[To do]
Some entries follow. Reproduce exactly the lines starting at the one with "The width and height of the screenshot is (453, 387)." and stopping after the one with "is (486, 363).".

[Data listing]
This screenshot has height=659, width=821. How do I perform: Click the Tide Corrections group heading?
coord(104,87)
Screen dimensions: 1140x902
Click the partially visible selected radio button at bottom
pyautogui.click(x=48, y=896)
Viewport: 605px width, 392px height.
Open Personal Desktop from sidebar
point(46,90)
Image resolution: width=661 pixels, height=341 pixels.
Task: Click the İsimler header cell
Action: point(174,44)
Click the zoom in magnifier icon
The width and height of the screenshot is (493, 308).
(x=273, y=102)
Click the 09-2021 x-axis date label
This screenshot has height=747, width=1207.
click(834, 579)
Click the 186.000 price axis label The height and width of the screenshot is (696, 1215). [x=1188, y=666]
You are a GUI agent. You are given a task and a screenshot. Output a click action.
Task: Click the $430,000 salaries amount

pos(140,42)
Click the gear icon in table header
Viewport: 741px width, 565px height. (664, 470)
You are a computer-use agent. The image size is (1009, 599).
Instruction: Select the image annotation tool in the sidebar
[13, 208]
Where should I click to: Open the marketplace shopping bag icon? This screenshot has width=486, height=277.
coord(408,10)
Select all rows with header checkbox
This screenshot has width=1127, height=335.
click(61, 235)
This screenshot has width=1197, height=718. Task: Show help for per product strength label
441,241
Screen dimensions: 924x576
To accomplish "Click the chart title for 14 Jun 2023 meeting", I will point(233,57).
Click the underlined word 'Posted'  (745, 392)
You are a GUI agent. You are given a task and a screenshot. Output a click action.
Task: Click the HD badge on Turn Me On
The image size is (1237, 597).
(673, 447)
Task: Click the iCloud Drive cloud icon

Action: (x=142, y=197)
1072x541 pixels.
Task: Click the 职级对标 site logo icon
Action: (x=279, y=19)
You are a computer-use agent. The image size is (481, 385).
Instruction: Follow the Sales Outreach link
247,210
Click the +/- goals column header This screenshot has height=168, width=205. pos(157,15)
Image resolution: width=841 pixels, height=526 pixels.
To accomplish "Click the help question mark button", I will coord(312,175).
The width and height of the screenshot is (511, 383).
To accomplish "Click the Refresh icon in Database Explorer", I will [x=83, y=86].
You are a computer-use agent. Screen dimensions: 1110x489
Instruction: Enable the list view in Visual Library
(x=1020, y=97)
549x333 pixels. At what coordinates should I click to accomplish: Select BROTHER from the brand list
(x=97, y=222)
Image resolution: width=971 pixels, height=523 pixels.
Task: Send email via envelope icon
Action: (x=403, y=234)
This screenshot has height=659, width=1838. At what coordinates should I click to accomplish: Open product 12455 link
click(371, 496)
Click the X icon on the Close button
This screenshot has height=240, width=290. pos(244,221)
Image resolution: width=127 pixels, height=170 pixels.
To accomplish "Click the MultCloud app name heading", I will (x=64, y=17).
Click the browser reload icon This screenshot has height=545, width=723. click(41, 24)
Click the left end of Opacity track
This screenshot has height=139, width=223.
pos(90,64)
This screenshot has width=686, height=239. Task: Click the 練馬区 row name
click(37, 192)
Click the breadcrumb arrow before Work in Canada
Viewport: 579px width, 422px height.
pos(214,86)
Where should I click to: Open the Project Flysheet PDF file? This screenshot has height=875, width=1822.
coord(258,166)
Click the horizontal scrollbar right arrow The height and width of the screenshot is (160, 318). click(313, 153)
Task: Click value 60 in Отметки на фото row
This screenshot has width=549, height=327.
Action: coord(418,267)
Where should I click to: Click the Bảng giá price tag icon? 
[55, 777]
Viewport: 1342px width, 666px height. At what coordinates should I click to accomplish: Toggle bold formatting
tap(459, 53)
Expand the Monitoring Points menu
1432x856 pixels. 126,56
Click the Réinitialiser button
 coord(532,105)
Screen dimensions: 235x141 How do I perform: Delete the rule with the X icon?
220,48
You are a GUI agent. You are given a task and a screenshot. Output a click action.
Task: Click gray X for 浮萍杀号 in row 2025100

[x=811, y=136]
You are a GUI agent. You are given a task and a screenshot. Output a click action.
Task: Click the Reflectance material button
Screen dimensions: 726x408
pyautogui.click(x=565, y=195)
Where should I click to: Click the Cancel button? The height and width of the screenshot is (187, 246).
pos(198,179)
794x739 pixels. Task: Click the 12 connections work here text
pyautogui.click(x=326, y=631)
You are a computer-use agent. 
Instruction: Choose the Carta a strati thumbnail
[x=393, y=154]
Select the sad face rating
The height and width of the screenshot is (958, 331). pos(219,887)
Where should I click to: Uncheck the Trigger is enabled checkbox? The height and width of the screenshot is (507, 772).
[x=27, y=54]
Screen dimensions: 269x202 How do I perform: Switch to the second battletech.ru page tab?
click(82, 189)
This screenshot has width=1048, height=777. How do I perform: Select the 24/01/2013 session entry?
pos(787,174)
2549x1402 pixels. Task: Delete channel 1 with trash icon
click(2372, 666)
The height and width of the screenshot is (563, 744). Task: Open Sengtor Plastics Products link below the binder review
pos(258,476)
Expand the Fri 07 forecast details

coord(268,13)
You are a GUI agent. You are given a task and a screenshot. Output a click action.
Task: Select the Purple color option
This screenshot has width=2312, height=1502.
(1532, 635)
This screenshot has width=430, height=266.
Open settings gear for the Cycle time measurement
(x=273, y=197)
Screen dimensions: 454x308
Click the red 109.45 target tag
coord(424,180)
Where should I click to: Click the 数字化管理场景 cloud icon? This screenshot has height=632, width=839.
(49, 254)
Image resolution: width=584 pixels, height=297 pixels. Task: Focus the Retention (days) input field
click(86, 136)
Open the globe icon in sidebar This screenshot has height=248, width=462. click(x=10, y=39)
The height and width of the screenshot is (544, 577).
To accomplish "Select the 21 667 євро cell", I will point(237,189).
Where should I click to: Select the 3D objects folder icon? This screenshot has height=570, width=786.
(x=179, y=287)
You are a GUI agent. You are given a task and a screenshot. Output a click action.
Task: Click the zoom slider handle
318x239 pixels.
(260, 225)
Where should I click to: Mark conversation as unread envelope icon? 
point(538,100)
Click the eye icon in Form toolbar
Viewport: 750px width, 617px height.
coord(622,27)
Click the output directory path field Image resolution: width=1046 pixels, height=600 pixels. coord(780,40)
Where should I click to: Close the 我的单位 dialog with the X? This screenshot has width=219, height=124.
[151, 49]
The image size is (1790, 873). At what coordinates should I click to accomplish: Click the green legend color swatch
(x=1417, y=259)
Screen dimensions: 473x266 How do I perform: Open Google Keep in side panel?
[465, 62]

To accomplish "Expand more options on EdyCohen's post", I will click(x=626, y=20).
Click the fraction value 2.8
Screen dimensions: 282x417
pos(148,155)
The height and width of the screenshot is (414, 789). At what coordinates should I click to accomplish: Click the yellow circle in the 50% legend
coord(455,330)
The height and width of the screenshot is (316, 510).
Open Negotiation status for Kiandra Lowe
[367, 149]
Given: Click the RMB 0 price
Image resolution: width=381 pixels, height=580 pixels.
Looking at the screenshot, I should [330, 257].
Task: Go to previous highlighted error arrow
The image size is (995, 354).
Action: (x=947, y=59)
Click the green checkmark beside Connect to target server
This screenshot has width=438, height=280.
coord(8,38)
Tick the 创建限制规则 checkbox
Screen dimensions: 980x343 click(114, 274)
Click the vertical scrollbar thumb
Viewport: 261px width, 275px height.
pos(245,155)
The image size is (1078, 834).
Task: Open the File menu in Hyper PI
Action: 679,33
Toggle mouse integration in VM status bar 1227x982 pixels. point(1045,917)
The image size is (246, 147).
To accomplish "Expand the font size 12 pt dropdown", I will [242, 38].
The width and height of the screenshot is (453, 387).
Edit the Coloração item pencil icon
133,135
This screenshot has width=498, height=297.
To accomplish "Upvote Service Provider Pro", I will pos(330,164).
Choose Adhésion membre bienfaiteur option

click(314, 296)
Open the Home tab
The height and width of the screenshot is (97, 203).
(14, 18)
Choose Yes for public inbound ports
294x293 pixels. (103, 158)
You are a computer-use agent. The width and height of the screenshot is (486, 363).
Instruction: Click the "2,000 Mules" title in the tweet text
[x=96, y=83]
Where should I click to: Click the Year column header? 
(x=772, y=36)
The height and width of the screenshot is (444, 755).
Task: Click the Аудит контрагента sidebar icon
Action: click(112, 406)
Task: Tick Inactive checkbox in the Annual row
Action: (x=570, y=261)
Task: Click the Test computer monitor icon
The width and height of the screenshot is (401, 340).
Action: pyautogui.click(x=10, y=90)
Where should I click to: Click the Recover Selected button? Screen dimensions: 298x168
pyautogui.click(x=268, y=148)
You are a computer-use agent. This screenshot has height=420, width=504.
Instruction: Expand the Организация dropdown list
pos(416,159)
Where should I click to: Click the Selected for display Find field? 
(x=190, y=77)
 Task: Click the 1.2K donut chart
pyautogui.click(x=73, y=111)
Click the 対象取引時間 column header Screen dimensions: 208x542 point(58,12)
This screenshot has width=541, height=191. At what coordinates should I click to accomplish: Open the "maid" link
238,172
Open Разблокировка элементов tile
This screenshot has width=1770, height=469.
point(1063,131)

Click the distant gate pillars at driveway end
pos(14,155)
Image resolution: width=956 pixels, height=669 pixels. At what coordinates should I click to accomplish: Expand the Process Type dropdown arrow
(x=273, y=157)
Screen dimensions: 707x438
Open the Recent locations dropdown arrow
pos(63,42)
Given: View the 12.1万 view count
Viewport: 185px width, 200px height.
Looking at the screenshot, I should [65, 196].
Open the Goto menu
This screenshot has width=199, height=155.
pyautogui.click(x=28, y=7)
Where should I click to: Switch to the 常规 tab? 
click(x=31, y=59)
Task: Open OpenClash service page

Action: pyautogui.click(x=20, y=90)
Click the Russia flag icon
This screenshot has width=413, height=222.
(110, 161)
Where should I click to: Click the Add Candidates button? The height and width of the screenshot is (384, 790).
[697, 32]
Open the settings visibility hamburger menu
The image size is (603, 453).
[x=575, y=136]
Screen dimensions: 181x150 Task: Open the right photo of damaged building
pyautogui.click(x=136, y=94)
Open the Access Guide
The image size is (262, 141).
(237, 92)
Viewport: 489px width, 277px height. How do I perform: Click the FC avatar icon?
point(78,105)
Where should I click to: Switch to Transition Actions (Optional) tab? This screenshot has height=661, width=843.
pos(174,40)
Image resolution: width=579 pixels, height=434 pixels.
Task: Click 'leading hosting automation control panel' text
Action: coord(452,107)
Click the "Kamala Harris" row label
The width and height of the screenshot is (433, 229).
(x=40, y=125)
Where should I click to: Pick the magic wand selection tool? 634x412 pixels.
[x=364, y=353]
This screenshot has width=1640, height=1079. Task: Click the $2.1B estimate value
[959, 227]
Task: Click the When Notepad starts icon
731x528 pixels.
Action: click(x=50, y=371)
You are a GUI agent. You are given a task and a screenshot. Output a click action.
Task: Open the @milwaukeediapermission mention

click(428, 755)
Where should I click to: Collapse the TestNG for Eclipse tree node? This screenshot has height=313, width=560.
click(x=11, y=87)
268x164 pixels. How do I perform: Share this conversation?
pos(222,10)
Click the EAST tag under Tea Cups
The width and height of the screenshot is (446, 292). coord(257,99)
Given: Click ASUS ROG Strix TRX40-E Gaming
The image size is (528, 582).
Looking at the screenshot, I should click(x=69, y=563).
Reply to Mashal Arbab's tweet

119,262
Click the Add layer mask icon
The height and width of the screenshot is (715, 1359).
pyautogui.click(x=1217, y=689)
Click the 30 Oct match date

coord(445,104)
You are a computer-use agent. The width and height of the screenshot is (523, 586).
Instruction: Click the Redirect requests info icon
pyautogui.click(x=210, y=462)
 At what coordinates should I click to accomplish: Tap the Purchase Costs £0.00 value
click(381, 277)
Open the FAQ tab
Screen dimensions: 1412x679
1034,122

[Response]
The width and height of the screenshot is (453, 387).
Edit the Coloração item pencil icon
133,135
This screenshot has width=498, height=297.
To accomplish "Upvote Service Provider Pro", I will pos(330,164).
Choose Adhésion membre bienfaiteur option

click(314, 296)
Open the Home tab
The height and width of the screenshot is (97, 203).
(14, 18)
Choose Yes for public inbound ports
294x293 pixels. (103, 158)
You are a computer-use agent. The width and height of the screenshot is (486, 363).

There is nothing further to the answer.